Description of the task> Find each line in the data below that contains the string "output", with case counting, and copy those lines out in full.

[Click-target data]
-*-
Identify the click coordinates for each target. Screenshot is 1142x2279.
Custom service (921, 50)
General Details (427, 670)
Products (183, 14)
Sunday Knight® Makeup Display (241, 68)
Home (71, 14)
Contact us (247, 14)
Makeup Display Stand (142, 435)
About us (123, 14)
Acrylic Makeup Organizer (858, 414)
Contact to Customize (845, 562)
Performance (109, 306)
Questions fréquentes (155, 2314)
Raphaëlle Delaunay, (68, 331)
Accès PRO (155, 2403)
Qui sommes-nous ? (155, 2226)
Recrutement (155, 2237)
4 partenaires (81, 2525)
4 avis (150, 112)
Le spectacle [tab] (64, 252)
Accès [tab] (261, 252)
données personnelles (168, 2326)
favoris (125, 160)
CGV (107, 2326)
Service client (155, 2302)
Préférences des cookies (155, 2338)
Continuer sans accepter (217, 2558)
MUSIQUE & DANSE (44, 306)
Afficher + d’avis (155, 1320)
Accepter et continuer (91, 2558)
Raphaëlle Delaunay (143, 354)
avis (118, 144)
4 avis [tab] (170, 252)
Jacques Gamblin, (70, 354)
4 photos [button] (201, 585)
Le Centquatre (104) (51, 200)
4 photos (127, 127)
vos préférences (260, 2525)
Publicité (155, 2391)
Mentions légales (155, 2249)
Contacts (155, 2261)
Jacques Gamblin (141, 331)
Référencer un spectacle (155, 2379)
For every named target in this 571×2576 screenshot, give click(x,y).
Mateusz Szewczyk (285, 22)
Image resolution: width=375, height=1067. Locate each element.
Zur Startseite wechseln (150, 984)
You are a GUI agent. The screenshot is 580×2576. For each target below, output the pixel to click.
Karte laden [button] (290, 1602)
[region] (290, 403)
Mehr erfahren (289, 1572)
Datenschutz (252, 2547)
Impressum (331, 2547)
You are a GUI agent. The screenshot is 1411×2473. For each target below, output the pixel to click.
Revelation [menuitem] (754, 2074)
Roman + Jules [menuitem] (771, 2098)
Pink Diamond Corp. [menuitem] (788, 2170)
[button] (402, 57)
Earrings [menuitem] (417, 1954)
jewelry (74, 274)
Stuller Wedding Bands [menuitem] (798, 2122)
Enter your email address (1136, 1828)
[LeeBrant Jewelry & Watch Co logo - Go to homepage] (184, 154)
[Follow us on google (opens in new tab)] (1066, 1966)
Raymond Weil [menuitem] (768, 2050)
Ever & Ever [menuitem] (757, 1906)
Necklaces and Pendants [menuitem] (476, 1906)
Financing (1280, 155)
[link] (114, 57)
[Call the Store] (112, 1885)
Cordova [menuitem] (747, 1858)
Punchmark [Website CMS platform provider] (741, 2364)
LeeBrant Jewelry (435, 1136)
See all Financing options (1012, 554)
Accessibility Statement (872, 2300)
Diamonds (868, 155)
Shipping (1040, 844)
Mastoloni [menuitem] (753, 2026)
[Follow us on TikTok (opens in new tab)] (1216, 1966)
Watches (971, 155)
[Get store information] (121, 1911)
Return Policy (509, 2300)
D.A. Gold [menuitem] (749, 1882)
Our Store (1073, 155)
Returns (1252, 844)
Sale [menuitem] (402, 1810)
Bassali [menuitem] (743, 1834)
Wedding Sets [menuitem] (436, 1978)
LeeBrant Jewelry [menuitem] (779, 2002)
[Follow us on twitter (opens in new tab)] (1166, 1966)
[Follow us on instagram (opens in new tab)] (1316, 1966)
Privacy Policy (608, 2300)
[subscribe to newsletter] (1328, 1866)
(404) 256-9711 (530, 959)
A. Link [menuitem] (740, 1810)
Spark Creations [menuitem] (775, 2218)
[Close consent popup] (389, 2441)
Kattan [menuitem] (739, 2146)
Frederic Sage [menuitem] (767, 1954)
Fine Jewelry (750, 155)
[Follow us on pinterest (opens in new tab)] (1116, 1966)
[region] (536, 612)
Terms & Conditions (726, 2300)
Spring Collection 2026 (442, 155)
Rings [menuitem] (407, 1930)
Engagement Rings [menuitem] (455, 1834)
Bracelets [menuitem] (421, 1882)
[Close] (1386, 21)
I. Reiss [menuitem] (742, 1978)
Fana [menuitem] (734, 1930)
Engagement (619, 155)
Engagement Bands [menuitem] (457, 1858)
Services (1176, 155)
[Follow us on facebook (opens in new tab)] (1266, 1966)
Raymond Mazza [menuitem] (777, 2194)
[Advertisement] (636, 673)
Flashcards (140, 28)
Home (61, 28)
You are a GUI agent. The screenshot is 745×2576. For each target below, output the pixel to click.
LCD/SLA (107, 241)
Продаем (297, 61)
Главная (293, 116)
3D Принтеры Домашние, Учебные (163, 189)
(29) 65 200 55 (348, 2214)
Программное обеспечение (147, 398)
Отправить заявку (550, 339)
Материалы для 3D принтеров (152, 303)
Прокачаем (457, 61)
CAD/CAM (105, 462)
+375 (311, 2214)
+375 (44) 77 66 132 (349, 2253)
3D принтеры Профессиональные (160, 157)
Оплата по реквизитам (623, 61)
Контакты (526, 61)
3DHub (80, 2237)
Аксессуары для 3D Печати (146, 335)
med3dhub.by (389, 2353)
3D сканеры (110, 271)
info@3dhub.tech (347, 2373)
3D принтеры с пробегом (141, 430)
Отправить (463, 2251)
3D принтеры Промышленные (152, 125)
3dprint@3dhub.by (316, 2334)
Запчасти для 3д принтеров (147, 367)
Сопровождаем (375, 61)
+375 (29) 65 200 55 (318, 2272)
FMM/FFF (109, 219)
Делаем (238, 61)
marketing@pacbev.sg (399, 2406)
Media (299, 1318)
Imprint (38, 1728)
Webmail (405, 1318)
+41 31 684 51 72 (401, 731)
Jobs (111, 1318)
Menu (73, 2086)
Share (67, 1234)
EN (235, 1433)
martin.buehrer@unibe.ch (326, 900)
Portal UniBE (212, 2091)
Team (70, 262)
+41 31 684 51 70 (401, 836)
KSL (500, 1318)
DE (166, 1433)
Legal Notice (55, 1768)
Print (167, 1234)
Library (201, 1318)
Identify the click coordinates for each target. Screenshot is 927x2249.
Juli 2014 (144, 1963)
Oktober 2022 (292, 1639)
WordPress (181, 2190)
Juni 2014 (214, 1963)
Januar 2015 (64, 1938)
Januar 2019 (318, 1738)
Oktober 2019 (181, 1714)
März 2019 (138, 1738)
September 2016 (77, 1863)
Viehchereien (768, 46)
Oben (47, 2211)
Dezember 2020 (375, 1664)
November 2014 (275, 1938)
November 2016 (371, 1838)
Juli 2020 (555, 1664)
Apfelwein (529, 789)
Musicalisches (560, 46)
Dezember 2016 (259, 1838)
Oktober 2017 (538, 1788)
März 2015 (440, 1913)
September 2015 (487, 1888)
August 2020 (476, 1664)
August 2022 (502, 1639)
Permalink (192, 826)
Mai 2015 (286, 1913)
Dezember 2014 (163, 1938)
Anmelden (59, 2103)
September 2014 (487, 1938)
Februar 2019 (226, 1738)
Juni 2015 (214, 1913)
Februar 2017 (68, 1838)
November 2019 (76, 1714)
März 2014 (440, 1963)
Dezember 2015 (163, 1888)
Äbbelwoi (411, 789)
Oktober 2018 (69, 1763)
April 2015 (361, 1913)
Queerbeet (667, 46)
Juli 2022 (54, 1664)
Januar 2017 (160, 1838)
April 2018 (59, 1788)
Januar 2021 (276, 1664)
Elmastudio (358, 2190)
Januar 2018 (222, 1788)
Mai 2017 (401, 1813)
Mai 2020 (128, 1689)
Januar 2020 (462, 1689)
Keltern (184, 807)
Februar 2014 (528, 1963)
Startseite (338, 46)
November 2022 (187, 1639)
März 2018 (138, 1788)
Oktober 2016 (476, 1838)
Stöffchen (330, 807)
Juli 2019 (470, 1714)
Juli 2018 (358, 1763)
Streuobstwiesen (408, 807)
-*-
The completed task>
You are a GUI agent. The screenshot is 580×2576. For each target below, output the pixel to click.
You are a GUI agent. The screenshot is 1411×2473. For each target below, output the pixel to click.
You are a GUI agent. The screenshot is 745×2576. For each target below, output the pixel to click.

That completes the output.